### Data for this task:
(begin)
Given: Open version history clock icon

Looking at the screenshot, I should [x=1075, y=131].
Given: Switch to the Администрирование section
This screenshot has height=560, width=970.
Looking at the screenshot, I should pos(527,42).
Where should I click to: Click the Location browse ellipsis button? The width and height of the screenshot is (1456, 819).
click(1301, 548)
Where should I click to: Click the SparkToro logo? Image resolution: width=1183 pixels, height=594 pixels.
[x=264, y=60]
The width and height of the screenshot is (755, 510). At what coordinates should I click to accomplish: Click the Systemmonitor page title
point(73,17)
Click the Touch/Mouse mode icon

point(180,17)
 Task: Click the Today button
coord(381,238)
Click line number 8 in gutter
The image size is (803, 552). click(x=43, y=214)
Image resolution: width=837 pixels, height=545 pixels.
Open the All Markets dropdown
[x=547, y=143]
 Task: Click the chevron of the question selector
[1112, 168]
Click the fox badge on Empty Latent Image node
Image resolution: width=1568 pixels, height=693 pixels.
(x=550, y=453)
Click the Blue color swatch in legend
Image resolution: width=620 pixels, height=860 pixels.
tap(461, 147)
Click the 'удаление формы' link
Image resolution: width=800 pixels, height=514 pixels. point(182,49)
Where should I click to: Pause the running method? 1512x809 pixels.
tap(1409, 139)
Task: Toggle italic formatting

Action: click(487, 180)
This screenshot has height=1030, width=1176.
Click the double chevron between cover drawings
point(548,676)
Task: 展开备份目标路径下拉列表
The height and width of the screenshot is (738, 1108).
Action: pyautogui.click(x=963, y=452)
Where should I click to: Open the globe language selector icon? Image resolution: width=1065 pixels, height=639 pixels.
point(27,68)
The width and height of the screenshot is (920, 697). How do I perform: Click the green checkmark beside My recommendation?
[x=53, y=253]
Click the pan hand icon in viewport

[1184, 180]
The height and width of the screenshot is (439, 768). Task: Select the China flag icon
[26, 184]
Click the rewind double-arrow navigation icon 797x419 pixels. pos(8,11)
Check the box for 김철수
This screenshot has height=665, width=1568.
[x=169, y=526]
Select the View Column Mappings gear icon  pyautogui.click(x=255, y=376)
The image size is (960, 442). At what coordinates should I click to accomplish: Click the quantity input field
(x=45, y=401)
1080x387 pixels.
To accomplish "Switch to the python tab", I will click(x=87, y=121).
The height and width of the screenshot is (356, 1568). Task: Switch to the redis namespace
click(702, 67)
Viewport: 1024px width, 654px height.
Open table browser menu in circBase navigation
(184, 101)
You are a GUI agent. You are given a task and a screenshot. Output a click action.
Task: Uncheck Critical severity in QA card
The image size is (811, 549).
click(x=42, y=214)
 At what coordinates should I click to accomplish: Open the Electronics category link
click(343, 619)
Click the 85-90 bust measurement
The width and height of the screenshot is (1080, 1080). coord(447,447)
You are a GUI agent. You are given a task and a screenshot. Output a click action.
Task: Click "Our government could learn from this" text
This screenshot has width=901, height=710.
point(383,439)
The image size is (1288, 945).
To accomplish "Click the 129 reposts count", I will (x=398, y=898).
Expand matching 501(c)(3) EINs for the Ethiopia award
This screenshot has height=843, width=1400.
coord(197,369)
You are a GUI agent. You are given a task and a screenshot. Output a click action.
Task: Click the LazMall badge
(end)
### Work to be completed:
Copy out every one of the rows above, keeping each line exactly the same.

### Result of the exercise:
Given: Open version history clock icon

Looking at the screenshot, I should [x=1075, y=131].
Given: Switch to the Администрирование section
This screenshot has height=560, width=970.
Looking at the screenshot, I should pos(527,42).
Where should I click to: Click the Location browse ellipsis button? The width and height of the screenshot is (1456, 819).
click(1301, 548)
Where should I click to: Click the SparkToro logo? Image resolution: width=1183 pixels, height=594 pixels.
[x=264, y=60]
The width and height of the screenshot is (755, 510). At what coordinates should I click to accomplish: Click the Systemmonitor page title
point(73,17)
Click the Touch/Mouse mode icon

point(180,17)
 Task: Click the Today button
coord(381,238)
Click line number 8 in gutter
The image size is (803, 552). click(x=43, y=214)
Image resolution: width=837 pixels, height=545 pixels.
Open the All Markets dropdown
[x=547, y=143]
 Task: Click the chevron of the question selector
[1112, 168]
Click the fox badge on Empty Latent Image node
Image resolution: width=1568 pixels, height=693 pixels.
(x=550, y=453)
Click the Blue color swatch in legend
Image resolution: width=620 pixels, height=860 pixels.
tap(461, 147)
Click the 'удаление формы' link
Image resolution: width=800 pixels, height=514 pixels. point(182,49)
Where should I click to: Pause the running method? 1512x809 pixels.
tap(1409, 139)
Task: Toggle italic formatting

Action: click(487, 180)
This screenshot has height=1030, width=1176.
Click the double chevron between cover drawings
point(548,676)
Task: 展开备份目标路径下拉列表
The height and width of the screenshot is (738, 1108).
Action: pyautogui.click(x=963, y=452)
Where should I click to: Open the globe language selector icon? Image resolution: width=1065 pixels, height=639 pixels.
point(27,68)
The width and height of the screenshot is (920, 697). How do I perform: Click the green checkmark beside My recommendation?
[x=53, y=253]
Click the pan hand icon in viewport

[1184, 180]
The height and width of the screenshot is (439, 768). Task: Select the China flag icon
[26, 184]
Click the rewind double-arrow navigation icon 797x419 pixels. pos(8,11)
Check the box for 김철수
This screenshot has height=665, width=1568.
[x=169, y=526]
Select the View Column Mappings gear icon  pyautogui.click(x=255, y=376)
The image size is (960, 442). At what coordinates should I click to accomplish: Click the quantity input field
(x=45, y=401)
1080x387 pixels.
To accomplish "Switch to the python tab", I will click(x=87, y=121).
The height and width of the screenshot is (356, 1568). Task: Switch to the redis namespace
click(702, 67)
Viewport: 1024px width, 654px height.
Open table browser menu in circBase navigation
(184, 101)
You are a GUI agent. You are given a task and a screenshot. Output a click action.
Task: Uncheck Critical severity in QA card
The image size is (811, 549).
click(x=42, y=214)
 At what coordinates should I click to accomplish: Open the Electronics category link
click(343, 619)
Click the 85-90 bust measurement
The width and height of the screenshot is (1080, 1080). coord(447,447)
You are a GUI agent. You are given a task and a screenshot. Output a click action.
Task: Click "Our government could learn from this" text
This screenshot has width=901, height=710.
point(383,439)
The image size is (1288, 945).
To accomplish "Click the 129 reposts count", I will (x=398, y=898).
Expand matching 501(c)(3) EINs for the Ethiopia award
This screenshot has height=843, width=1400.
coord(197,369)
You are a GUI agent. You are given a task and a screenshot. Output a click action.
Task: Click the LazMall badge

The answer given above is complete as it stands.